Frequently Asked Questions

How do I copy and paste text emoticons?
Click any emoticon on this page to copy it. Paste with Ctrl+V (or Cmd+V on Mac) into any text field — messages, social media, email, documents. They're plain Unicode text, so they work on every device and platform without an app.
What is the difference between emoticons and emoji?
Emoticons like ¯\_(ツ)_/¯ and ( ͡° ͜ʖ ͡°) are keyboard characters and Unicode symbols that render as text in any font. Emoji are graphical icons built into your device's OS font. The difference that matters: emoticons look identical everywhere. Emoji vary between Apple, Google, and Samsung.
What is the lenny face?
The lenny face ( ͡° ͜ʖ ͡°) is assembled from Unicode combining characters, including the U+035C undertie. It showed up on 4chan around 2012 as a reaction face for smugness or mischief. It's plain text, so it copies and pastes the same across every platform.

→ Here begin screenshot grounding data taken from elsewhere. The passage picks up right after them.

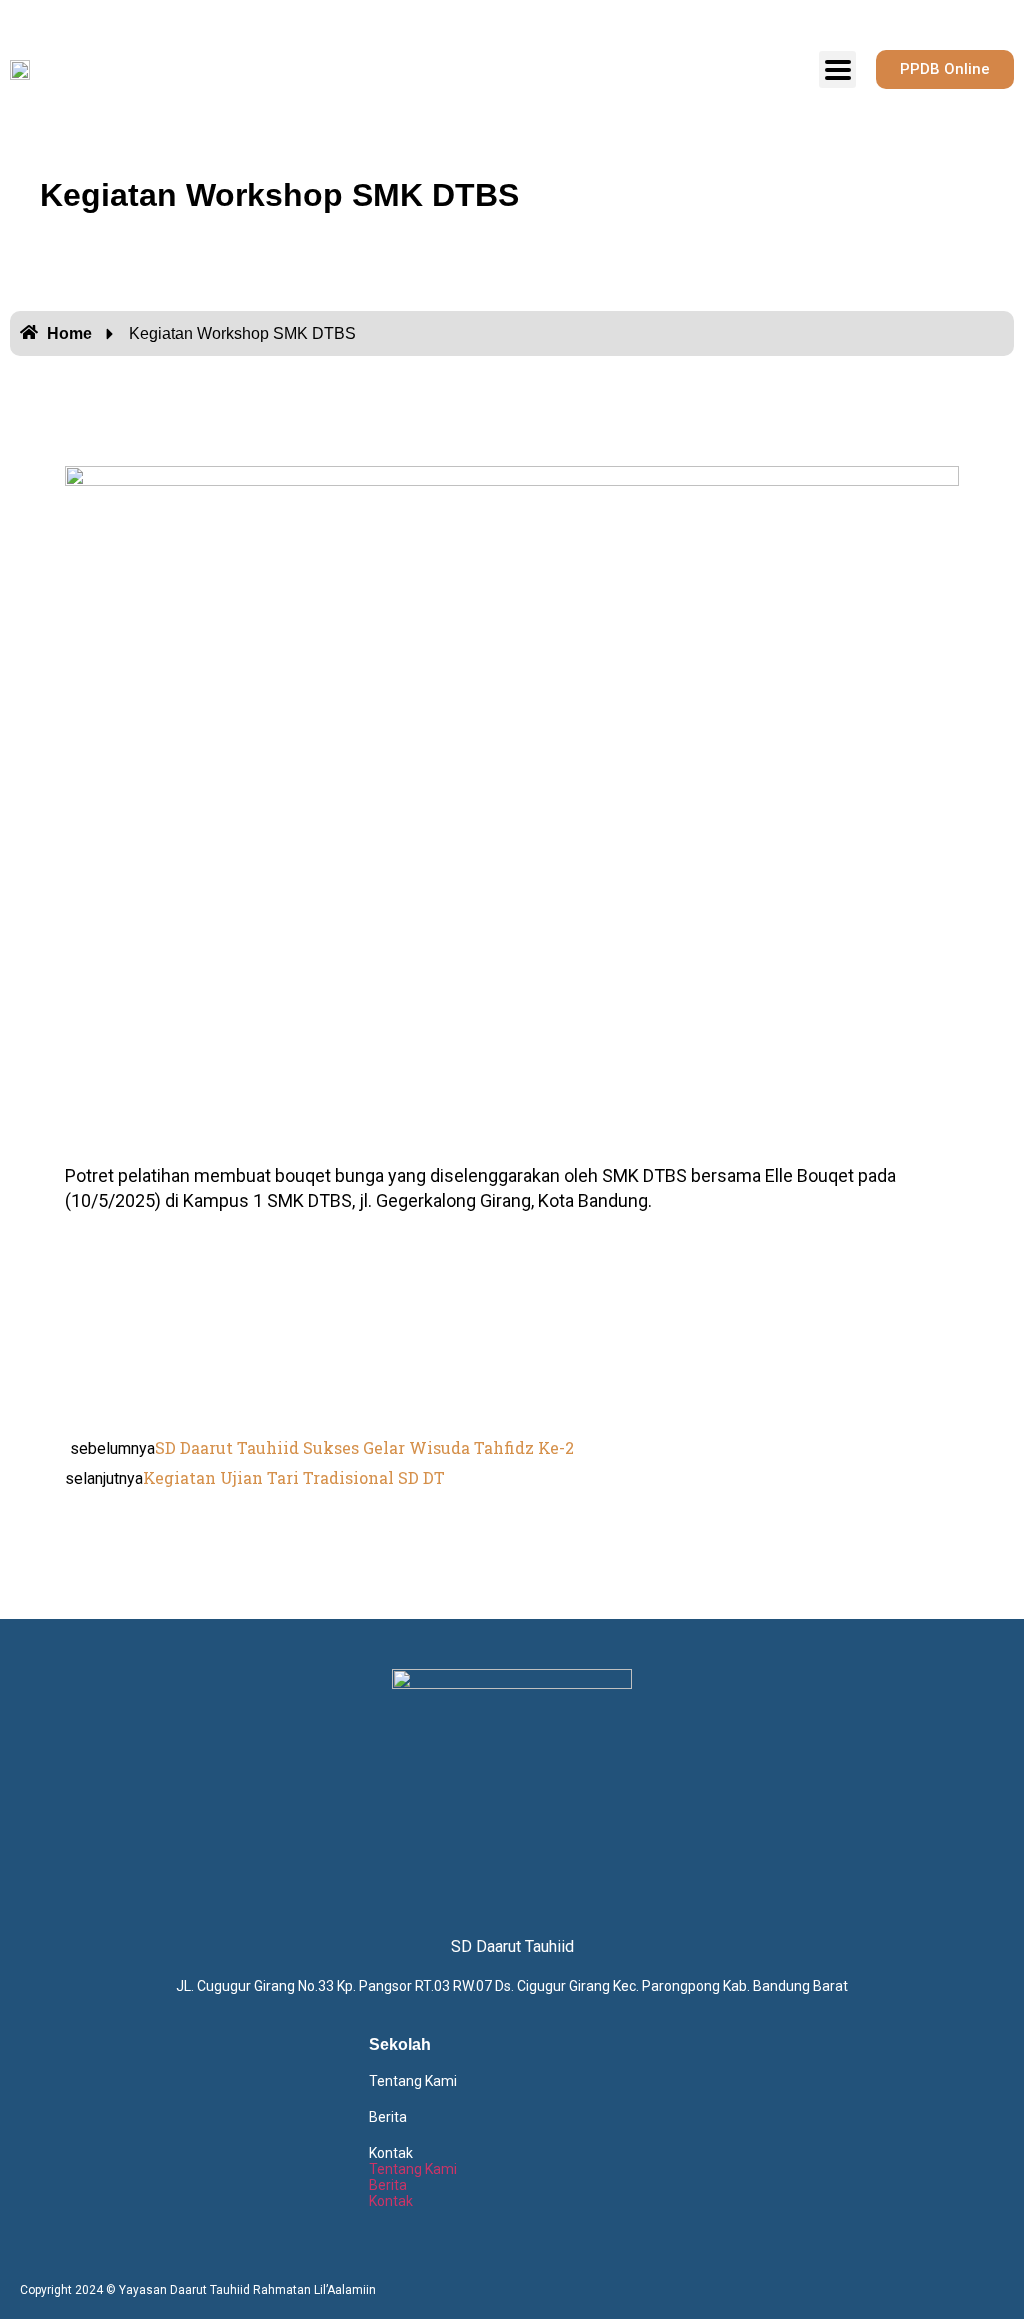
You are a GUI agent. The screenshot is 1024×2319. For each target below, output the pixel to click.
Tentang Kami (413, 2081)
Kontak (391, 2153)
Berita (388, 2117)
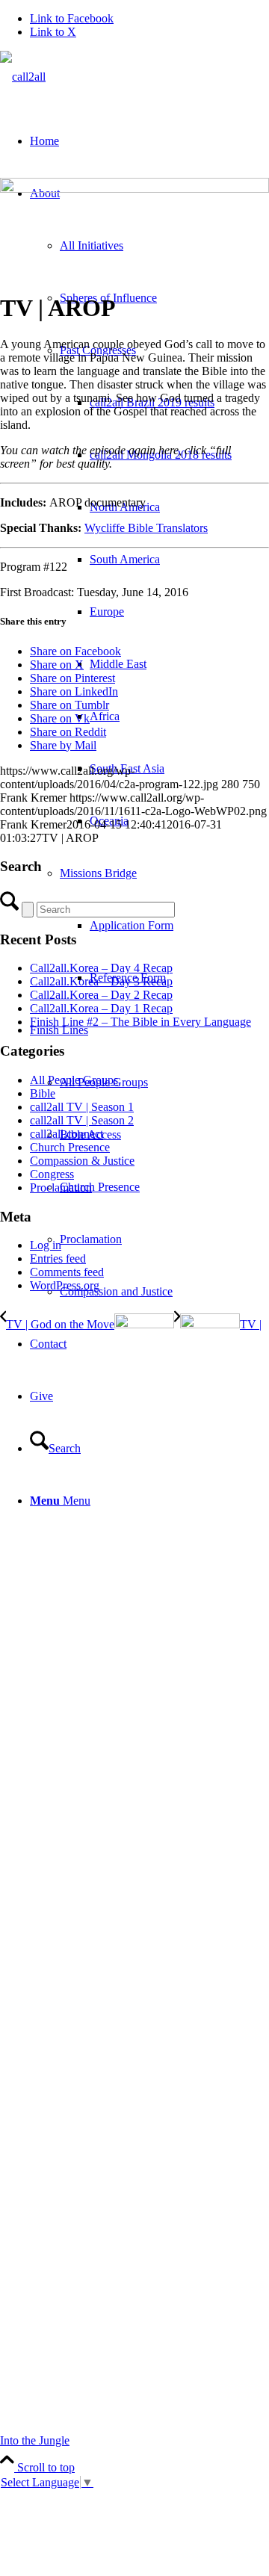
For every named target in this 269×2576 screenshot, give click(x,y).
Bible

Can I use text emoticons in usernames or bios?
Most platforms accept text emoticons in usernames and bios — they're just Unicode text. In our testing, kaomoji like (◕‿◕) and the shrug ¯\_(ツ)_/¯ worked in Discord usernames, Twitter bios, and Reddit display names. The lenny face can break on platforms that strip combining characters.
Why do some emoticons look broken on certain devices?
Emoticons using combining Unicode characters — the lenny face being the common case — can render wrong in apps without full Unicode support, like older SMS clients. Modern messaging apps and social media handle them fine. If something looks broken, a simpler kaomoji like (ᵔᴥᵔ) will work everywhere.